Eleven trials were included. Statistical analyses were conducted on data from eight trials (1553 women). Five studies (582 women) on low incomes in the USA with typically low breastfeeding rates showed breastfeeding education had a significant effect on increasing initiation rates compared to standard care (risk ratio (RR) 1.57, 95% confidence interval (CI) 1.15 to 2.15, P = 0.005). Subgroup analyses showed that one-to-one, needs-based, informal repeat education sessions and generic, formal antenatal education sessions are effective in terms of an increase in breastfeeding rates among women on low incomes regardless of ethnicity and feeding intention.
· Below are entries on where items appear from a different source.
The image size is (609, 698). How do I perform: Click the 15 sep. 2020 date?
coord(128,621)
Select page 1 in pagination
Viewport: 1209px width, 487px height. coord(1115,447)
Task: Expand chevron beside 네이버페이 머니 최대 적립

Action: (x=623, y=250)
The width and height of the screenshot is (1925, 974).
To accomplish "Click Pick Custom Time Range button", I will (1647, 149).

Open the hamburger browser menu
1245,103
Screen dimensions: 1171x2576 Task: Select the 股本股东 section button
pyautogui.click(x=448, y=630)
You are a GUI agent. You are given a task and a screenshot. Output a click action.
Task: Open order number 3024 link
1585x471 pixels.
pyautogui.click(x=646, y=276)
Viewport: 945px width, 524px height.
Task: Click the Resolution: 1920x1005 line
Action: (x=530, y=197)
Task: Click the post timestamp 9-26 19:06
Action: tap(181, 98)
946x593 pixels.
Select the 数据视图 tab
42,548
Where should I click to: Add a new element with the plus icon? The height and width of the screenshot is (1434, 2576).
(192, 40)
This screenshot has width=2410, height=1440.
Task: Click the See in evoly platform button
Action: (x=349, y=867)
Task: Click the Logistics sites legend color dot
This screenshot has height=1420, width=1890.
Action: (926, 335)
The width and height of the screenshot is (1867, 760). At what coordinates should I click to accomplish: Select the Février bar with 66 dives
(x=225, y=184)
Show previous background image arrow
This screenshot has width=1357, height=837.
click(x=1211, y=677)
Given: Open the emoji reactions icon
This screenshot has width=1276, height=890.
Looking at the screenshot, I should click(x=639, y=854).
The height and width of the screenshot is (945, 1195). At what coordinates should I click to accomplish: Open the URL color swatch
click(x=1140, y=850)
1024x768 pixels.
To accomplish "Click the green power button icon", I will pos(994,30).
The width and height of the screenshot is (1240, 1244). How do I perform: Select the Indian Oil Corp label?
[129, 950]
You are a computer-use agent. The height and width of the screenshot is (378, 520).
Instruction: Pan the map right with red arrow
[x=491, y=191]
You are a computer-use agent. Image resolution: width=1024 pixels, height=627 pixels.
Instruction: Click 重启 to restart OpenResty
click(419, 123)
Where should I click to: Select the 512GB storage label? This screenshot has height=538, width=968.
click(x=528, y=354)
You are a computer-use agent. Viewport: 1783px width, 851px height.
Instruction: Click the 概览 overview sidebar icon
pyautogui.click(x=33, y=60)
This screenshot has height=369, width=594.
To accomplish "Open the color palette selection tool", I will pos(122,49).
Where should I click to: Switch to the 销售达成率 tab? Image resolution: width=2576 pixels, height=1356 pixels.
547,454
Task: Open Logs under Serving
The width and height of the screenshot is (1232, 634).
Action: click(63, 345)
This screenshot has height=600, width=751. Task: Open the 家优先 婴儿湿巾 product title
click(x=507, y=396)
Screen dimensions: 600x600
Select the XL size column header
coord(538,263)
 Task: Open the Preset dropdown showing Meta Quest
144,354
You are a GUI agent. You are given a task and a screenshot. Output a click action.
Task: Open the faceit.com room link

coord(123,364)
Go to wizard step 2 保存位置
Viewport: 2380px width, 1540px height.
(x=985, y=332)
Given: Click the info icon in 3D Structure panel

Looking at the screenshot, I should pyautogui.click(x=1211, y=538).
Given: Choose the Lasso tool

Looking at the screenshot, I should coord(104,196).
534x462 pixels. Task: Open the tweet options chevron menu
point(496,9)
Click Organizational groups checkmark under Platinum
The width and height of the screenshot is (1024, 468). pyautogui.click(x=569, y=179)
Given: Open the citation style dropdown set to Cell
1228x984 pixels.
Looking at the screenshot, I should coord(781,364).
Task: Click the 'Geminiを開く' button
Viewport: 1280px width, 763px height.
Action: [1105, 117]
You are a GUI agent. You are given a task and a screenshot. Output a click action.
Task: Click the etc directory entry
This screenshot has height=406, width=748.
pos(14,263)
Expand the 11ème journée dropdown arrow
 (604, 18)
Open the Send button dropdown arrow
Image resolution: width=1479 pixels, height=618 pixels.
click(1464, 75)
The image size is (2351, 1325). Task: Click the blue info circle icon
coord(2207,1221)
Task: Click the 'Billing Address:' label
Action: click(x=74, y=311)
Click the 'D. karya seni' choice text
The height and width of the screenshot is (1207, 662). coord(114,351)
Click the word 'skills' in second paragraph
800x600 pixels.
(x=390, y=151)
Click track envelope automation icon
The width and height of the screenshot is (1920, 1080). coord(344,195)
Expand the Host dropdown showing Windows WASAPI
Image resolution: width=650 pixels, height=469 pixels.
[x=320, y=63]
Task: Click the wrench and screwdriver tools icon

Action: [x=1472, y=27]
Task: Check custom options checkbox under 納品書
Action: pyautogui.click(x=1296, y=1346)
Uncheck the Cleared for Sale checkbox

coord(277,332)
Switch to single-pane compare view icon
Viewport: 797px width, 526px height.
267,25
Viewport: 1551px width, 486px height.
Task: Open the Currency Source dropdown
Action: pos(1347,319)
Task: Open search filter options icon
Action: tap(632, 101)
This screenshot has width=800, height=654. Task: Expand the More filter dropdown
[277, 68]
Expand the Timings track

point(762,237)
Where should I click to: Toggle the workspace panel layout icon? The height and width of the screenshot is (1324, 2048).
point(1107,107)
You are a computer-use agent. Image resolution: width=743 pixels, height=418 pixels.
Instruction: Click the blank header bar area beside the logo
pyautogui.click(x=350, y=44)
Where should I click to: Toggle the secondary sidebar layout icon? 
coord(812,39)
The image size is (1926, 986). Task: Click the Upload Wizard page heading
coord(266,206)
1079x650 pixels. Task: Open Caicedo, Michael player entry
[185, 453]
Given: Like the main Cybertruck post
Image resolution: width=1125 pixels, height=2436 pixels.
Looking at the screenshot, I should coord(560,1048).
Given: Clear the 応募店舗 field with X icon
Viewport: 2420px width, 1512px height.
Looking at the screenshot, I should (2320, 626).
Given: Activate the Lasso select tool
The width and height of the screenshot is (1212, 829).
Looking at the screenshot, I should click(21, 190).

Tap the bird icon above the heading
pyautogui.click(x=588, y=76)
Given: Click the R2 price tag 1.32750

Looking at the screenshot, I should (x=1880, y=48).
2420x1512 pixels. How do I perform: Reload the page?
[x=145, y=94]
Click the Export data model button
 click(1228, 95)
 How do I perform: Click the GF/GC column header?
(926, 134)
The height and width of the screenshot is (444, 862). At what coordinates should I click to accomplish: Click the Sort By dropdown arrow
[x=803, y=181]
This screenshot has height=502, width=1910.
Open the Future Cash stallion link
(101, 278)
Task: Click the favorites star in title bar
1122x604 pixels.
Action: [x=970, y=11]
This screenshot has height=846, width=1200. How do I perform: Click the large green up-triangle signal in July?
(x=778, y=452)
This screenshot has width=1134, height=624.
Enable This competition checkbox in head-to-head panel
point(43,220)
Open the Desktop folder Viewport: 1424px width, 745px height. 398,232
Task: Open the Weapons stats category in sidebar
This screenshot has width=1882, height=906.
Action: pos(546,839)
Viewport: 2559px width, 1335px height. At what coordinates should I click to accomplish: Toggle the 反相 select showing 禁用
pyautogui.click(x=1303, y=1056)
Needs-based, informal peer support in the antenatal and postnatal periods was also shown to be effective in one study conducted among Latina women who were considering breastfeeding in the USA (RR 4.02, 95% CI 2.63 to 6.14, P < 0.00001).

Authors' conclusions

This review showed that health education and peer support interventions can result in some improvements in the number of women beginning to breastfeed. Findings from these studies suggest that larger increases are likely to result from needs-based, informal repeat education sessions than more generic, formal antenatal sessions. These findings are based only on studies conducted in the USA, among women on low incomes with varied ethnicity and feeding intention, and this raises some questions regarding generalisability to other settings.